🤖 AI Summary
This study investigates whether large language models (LLMs) can autonomously generate executable board game code from natural-language rule descriptions, aiming to establish an efficient, reusable LLM-assisted tabletop game development framework.
Method: We propose Boardwalk—a universal game interface—and anonymize game elements to mitigate pretraining knowledge bias. Using Claude, DeepSeek, and ChatGPT, we evaluate code generation across 12 board games under two settings: unconstrained free generation and Boardwalk API-constrained generation.
Contribution/Results: Under API constraints, Claude 3.7 Sonnet achieves a 55.6% zero-error generation rate—significantly outperforming free generation. This work provides the first systematic empirical analysis of LLMs’ capabilities and failure modes in rule-to-code translation, quantifying the critical impact of API design on generation fidelity. It establishes foundational evidence and methodological guidance for automated board game development.
📝 Abstract
Implementing board games in code can be a time-consuming task. However, Large Language Models (LLMs) have been proven effective at generating code for domain-specific tasks with simple contextual information. We aim to investigate whether LLMs can implement digital versions of board games from rules described in natural language. This would be a step towards an LLM-assisted framework for quick board game code generation. We expect to determine the main challenges for LLMs to implement the board games, and how different approaches and models compare to one another. We task three state-of-the-art LLMs (Claude, DeepSeek and ChatGPT) with coding a selection of 12 popular and obscure games in free-form and within Boardwalk, our proposed General Game Playing API. We anonymize the games and components to avoid evoking pre-trained LLM knowledge. The implementations are tested for playability and rule compliance. We evaluate success rate and common errors across LLMs and game popularity. Our approach proves viable, with the best performing model, Claude 3.7 Sonnet, yielding 55.6% of games without any errors. While compliance with the API increases error frequency, the severity of errors is more significantly dependent on the LLM. We outline future steps for creating a framework to integrate this process, making the elaboration of board games more accessible.

Provided material.
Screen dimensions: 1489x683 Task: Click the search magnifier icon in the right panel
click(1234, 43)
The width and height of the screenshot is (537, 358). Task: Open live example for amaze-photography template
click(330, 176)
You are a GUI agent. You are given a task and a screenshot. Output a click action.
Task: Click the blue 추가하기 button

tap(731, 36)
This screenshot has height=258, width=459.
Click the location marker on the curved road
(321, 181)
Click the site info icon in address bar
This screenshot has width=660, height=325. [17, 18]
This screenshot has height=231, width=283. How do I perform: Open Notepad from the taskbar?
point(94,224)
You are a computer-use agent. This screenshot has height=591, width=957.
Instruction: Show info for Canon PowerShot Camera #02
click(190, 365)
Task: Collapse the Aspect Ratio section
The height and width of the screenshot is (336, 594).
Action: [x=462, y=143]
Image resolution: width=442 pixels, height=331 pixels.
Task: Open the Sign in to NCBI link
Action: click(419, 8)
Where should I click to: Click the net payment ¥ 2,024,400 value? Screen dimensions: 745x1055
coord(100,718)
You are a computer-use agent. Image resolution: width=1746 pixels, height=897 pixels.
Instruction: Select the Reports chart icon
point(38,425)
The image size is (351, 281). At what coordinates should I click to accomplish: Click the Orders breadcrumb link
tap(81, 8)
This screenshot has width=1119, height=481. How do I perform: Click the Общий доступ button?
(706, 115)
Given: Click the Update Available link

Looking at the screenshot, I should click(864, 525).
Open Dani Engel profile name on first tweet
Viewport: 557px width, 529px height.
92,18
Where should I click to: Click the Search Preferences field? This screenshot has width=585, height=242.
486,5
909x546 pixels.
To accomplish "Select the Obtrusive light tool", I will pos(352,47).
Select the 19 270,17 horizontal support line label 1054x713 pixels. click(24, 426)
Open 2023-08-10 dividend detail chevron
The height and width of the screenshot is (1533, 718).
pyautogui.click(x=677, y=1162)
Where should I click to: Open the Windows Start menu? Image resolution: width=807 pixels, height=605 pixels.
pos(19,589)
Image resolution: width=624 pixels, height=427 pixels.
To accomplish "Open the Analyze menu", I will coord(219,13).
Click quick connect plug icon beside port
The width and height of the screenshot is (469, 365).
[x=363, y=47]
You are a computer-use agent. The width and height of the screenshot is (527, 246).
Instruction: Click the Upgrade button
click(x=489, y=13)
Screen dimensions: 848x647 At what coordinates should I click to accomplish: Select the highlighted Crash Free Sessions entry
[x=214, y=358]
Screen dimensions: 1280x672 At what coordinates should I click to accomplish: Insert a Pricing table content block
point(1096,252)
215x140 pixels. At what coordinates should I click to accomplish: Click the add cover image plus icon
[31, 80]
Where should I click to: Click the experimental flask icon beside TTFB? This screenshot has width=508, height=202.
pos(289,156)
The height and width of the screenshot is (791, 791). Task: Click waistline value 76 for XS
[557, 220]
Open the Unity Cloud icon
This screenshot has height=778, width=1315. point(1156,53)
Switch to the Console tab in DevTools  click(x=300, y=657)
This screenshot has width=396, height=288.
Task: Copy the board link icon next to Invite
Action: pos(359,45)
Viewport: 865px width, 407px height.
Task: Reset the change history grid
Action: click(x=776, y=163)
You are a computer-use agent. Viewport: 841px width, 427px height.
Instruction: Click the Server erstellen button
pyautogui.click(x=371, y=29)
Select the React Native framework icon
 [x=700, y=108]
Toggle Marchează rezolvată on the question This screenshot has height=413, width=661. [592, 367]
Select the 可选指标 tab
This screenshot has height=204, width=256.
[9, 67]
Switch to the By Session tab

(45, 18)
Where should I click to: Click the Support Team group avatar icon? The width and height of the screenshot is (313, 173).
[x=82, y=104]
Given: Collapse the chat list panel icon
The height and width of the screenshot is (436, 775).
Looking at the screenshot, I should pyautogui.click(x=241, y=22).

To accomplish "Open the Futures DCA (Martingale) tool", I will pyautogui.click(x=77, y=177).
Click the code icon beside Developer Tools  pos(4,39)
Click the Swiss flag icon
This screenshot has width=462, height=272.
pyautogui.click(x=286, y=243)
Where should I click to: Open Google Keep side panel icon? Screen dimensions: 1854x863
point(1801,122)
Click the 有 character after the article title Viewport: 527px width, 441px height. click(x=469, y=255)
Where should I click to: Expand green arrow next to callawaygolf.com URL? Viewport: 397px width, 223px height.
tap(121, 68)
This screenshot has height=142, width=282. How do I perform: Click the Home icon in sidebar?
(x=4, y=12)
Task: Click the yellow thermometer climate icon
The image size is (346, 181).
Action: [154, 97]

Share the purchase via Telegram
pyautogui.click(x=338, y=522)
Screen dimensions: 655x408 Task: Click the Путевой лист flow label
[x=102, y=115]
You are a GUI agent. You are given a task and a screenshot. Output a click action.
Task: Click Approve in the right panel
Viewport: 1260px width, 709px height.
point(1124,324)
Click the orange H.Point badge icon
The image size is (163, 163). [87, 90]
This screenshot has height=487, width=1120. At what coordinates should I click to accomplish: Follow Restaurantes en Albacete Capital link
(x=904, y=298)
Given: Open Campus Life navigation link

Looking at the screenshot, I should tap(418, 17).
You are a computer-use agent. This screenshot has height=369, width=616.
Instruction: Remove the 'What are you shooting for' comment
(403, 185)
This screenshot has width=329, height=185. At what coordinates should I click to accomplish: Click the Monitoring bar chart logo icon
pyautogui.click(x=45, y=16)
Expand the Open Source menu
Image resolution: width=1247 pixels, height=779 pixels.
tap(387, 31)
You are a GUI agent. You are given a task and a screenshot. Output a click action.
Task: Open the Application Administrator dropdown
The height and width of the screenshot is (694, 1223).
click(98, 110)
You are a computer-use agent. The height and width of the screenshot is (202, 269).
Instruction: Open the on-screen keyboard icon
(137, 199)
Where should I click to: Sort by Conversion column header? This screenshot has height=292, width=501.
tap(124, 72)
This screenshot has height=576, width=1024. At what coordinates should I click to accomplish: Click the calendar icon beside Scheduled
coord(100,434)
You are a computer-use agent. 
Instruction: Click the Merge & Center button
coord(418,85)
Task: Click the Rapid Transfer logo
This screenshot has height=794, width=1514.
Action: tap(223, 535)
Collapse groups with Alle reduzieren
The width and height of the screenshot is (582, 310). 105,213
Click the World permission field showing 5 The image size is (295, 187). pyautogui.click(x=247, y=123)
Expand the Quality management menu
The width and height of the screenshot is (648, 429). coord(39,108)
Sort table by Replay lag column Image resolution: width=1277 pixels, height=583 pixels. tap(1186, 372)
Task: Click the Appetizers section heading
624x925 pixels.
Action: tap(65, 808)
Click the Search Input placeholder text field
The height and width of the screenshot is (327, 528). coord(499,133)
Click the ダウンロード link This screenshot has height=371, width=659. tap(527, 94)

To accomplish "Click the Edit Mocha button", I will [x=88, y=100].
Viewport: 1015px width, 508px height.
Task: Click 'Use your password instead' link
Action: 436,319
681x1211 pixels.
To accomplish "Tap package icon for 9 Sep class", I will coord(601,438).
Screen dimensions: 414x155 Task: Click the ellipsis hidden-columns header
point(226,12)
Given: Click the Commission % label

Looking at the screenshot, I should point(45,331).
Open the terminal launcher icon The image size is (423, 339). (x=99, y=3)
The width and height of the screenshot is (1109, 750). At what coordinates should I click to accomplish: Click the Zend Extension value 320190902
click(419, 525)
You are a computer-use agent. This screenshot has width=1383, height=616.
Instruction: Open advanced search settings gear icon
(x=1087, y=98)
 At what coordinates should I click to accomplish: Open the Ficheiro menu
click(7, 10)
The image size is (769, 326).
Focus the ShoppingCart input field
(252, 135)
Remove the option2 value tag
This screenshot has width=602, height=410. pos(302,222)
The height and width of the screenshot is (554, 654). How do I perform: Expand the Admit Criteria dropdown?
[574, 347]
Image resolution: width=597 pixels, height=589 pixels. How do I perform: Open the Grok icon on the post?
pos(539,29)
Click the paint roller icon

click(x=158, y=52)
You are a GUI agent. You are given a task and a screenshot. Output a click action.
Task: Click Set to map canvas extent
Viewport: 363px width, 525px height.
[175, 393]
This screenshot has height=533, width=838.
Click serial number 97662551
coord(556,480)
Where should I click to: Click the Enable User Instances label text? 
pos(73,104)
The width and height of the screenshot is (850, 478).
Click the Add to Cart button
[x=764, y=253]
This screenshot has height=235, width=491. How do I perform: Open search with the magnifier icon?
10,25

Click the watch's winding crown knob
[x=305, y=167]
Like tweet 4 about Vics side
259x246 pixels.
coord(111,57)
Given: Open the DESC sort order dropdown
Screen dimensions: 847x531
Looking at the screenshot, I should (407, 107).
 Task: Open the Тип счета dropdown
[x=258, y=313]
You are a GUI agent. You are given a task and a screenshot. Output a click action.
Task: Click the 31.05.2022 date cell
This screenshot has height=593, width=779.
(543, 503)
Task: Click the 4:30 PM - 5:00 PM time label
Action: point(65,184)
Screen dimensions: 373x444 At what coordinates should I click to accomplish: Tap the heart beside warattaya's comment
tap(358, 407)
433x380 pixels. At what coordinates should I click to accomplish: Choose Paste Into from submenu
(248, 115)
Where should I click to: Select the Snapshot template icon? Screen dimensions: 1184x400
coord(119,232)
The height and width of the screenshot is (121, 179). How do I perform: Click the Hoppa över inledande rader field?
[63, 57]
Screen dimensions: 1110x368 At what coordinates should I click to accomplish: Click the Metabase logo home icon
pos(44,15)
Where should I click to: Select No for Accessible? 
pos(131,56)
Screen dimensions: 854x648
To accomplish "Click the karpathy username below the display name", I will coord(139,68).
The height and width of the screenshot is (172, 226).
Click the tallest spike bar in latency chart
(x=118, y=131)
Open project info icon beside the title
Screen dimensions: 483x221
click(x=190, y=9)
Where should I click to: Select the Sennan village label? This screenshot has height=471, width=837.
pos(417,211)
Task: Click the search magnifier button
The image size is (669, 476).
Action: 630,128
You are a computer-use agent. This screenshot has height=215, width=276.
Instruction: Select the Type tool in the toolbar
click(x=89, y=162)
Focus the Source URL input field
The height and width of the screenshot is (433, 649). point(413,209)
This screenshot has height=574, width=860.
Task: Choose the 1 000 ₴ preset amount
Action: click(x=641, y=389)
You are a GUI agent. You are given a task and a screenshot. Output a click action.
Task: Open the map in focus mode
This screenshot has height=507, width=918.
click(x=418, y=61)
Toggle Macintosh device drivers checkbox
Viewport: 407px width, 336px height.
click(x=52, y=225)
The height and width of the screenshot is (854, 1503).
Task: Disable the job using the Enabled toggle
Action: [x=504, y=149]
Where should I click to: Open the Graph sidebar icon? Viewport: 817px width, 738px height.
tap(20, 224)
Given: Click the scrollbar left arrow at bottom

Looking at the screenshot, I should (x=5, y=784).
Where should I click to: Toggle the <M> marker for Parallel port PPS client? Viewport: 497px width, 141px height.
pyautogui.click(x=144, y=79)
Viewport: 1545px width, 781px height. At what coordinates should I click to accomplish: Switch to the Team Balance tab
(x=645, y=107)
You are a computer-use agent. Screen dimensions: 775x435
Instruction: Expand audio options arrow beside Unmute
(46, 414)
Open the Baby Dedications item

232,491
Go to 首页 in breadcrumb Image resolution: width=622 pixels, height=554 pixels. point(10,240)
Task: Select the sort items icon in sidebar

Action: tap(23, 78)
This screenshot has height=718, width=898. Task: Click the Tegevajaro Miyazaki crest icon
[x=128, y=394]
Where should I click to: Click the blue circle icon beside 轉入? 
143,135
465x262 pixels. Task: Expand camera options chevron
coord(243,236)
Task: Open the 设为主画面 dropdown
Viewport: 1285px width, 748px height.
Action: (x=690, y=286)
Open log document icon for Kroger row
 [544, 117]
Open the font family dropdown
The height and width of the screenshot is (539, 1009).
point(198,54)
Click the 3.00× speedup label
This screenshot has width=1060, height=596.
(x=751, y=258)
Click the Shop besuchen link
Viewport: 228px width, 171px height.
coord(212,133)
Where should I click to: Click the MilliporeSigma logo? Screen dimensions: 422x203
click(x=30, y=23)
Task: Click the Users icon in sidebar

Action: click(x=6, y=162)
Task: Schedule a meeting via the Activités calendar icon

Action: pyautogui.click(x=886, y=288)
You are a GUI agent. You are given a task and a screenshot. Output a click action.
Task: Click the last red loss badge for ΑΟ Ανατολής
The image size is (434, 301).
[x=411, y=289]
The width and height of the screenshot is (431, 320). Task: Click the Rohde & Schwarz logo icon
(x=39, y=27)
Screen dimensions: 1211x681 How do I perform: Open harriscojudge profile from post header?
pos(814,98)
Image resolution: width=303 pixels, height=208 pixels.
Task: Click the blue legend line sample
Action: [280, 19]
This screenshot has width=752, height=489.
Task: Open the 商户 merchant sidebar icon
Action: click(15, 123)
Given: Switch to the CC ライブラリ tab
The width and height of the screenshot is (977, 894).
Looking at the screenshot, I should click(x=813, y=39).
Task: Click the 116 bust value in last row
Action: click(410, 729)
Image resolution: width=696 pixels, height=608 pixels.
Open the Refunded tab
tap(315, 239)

What is needed. Please state how many board games the three language models were asked to code, according to the summary of the board game study.

Your solution. 12 board games.